TEXTO DE LA PÁGINA:
Hace algunos días, una joven llamada Valeria Castro publicaba un tuit en el que decía que, después de haber compaginado estudios y trabajos desde los 13 años, haberse quedado tuerta a los 21 y haber montado a los 26 una empresa de videojuegos con más de 20 trabajadores a su cargo, había comprado, a sus 34 años, su primera vivienda. Todo ello siendo hija de inmigrantes de clase baja.
El tuit, que alcanzó una notable viralidad, parecía exhibir el justificado orgullo por haber superado, gracias a su perseverancia, todos los obstáculos que se le habían presentado por el camino. Parecía un elogio al esfuerzo. Sin embargo, en las respuestas al tuit, la joven había publicado un hilo en el que aseguraba, inicialmente, que sus logros no se debían a la llamada “cultura del esfuerzo”, sino a la educación y sanidad públicas. También a su inteligencia. Esos fueron los primeros tuits del hilo, tras los cuales publicó otros en los que matizaba su postura: la educación y la sanidad públicas ya no parecían las causas directas de sus logros, sino condiciones de posibilidad; su esfuerzo sí que parecía tener algún tipo de importancia en la consecución de sus objetivos, aunque eso no garantizara el éxito, como lo demostraba el hecho de que muchas otras personas perseverantes no alcanzaran sus metas; también hablaba de la suerte como otro factor con una incidencia capital.

TAREA:
Continúa el texto sobre el tuit de Valeria Castro y la cultura del esfuerzo a partir de su última oración.

INFORMACIÓN PROPORCIONADA:
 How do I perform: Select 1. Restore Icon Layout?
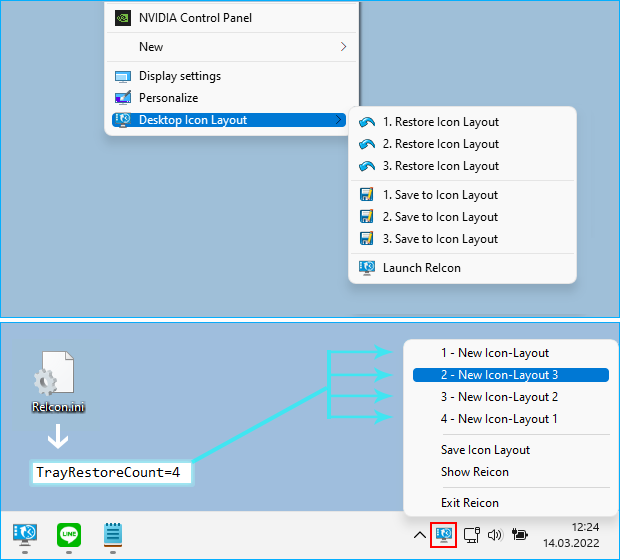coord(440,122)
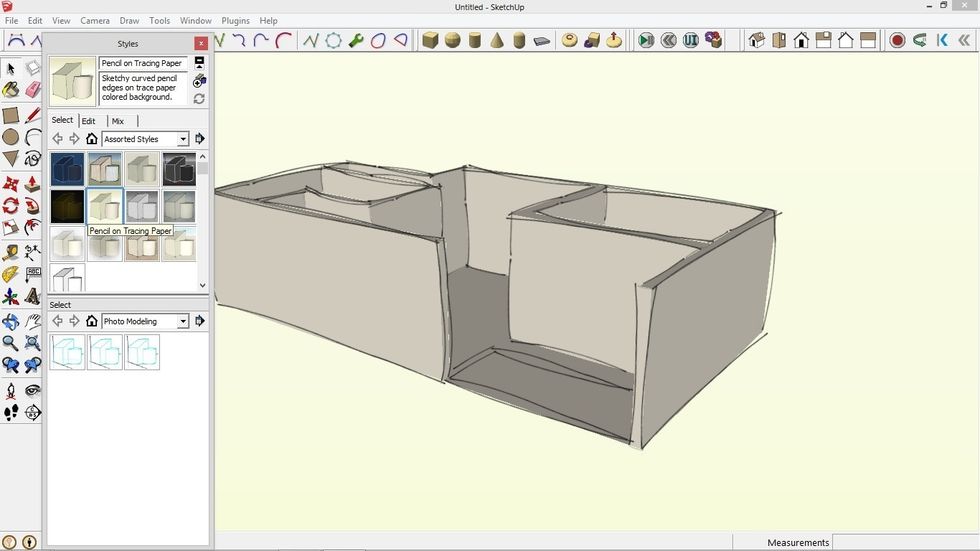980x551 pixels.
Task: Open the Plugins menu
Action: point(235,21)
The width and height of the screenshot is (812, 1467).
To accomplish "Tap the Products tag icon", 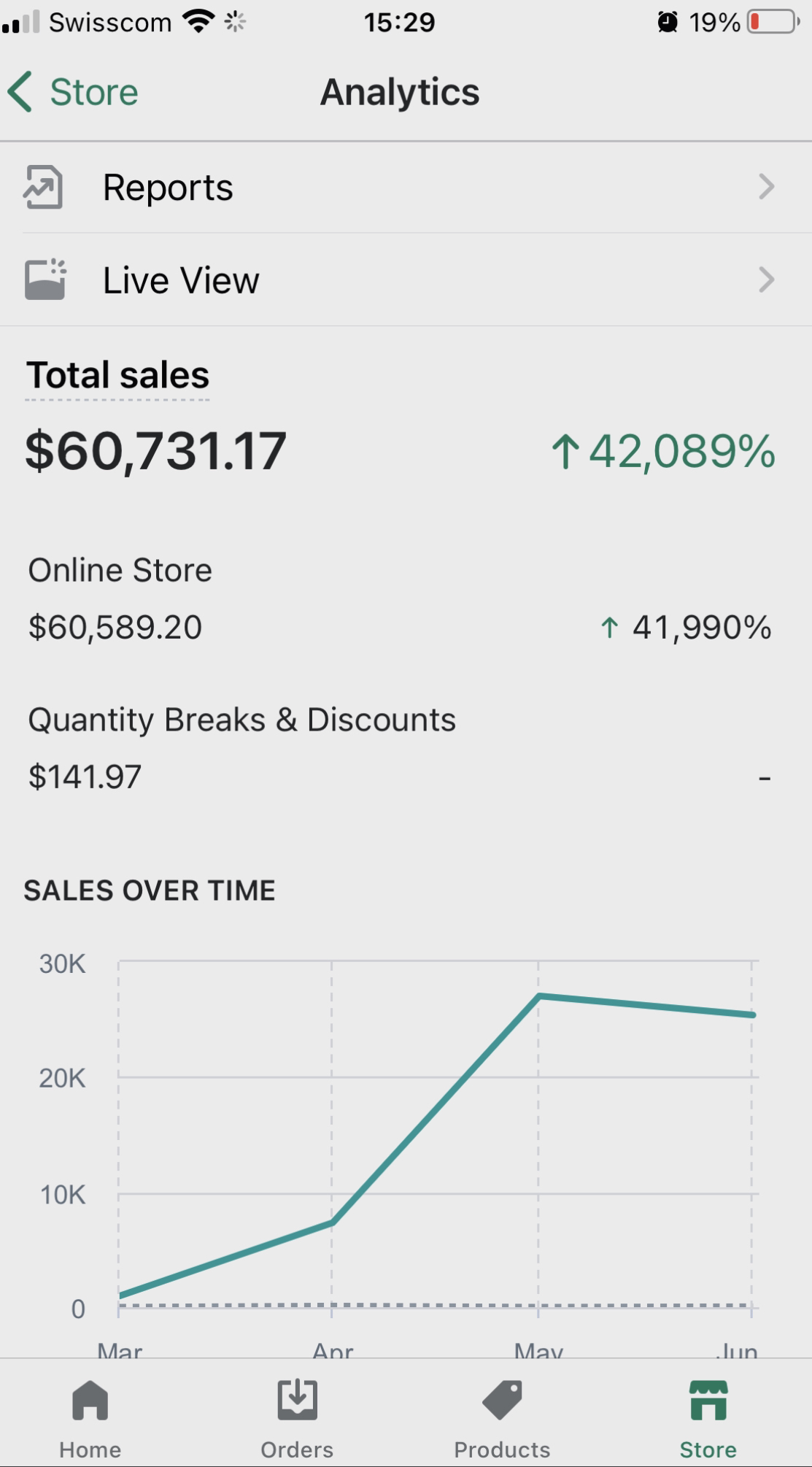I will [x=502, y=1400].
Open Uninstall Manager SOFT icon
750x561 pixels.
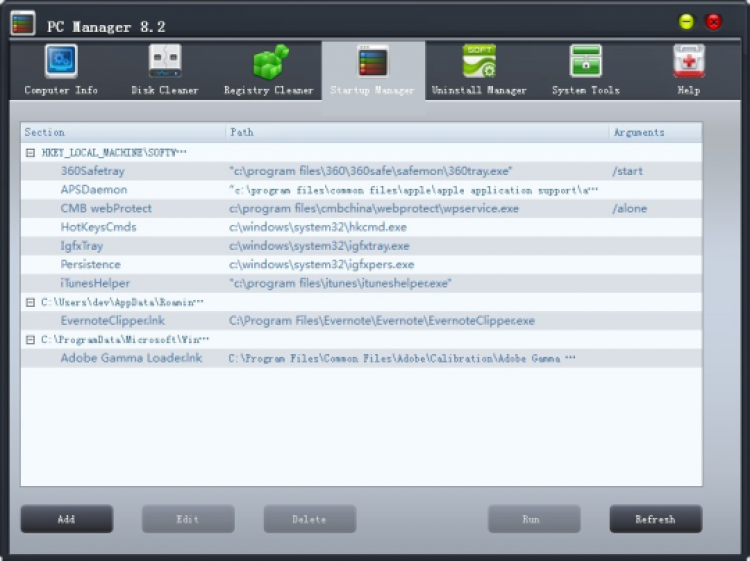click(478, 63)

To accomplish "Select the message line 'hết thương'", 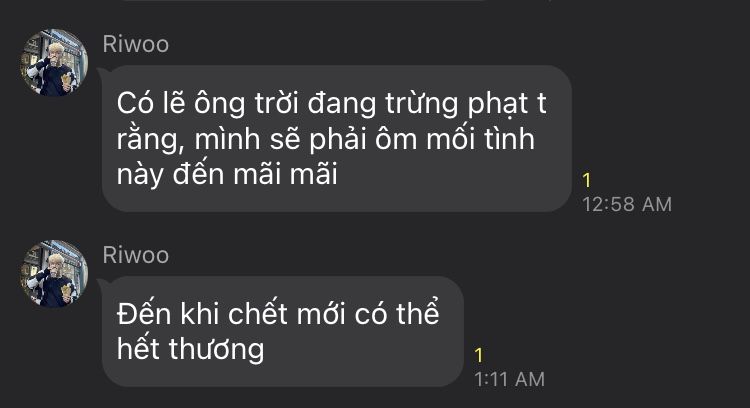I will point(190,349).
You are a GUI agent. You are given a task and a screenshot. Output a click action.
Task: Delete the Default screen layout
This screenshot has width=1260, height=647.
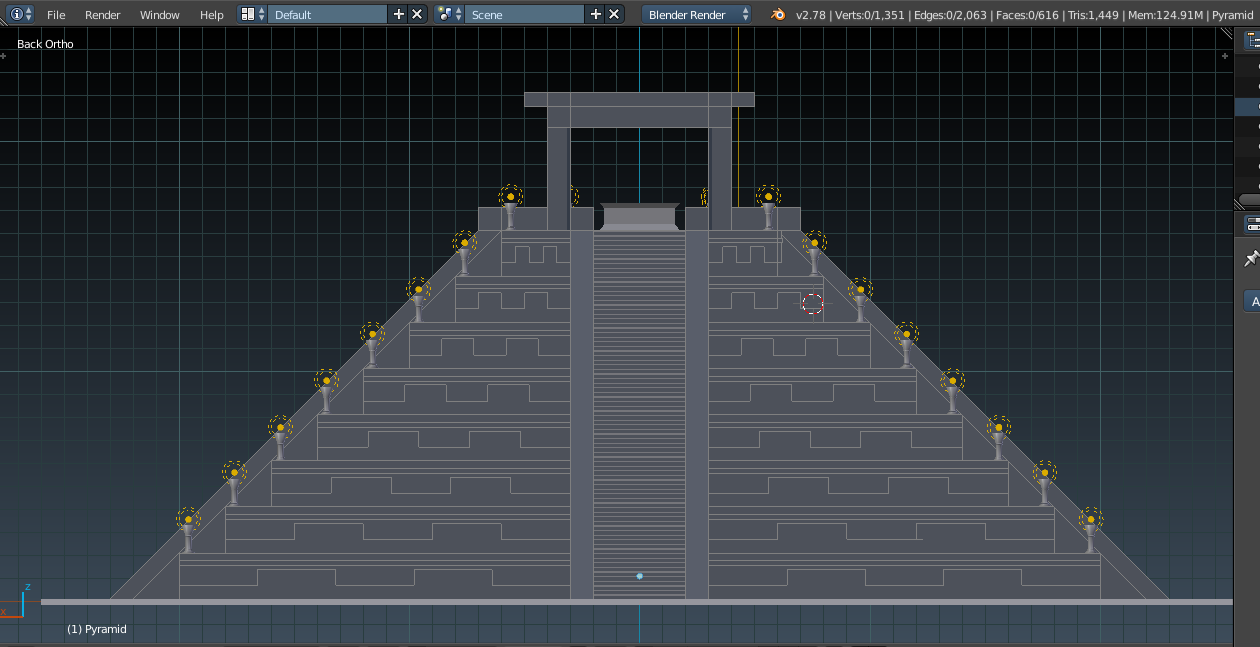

ESPACIO DE RESPUESTA:
Y, mientras leía esos matices, pensaba en que los tuits en los que aclaraba su postura impugnaban la simplificación de los tuits iniciales. Ella no había logrado todo aquello de lo que se sentía orgullosa solo gracias a la educación y la sanidad públicas. Tampoco gracias, exclusivamente, a su inteligencia (por cierto, pocas cosas más similares a los privilegios de clase que la lotería genética: no hay nada menos igualitario que nacer con una inteligencia o un talento especiales). El azar, igualmente incontrolable y selectivo, también jugaba un papel importante. En definitiva, la joven Valeria nos estaba diciendo que el éxito depende de la conjunción de circunstancias muy complejas, muchas de las cuales escapan a nuestra voluntad. Sabia lección de vida.
Sin embargo, ¿se podía suprimir el esfuerzo de la ecuación? Si se hubieran dado el resto de circunstancias, pero hubiera fallado el tesón, ¿habría logrado la joven sus objetivos? ¿Por qué, si el esfuerzo no influía, había remarcado tanto en su primer tuit las dificultades a las que había hecho frente? ¿Acaso tenía mérito haberlas superado? ¿Y qué le había permitido superarlas? ¿Sería igual de meritorio que hubiera creado su empresa con el dinero de sus padres? ¿Qué le permitió, entonces, montar su negocio sin tener recursos iniciales y diferenciarse así de un niño de papá?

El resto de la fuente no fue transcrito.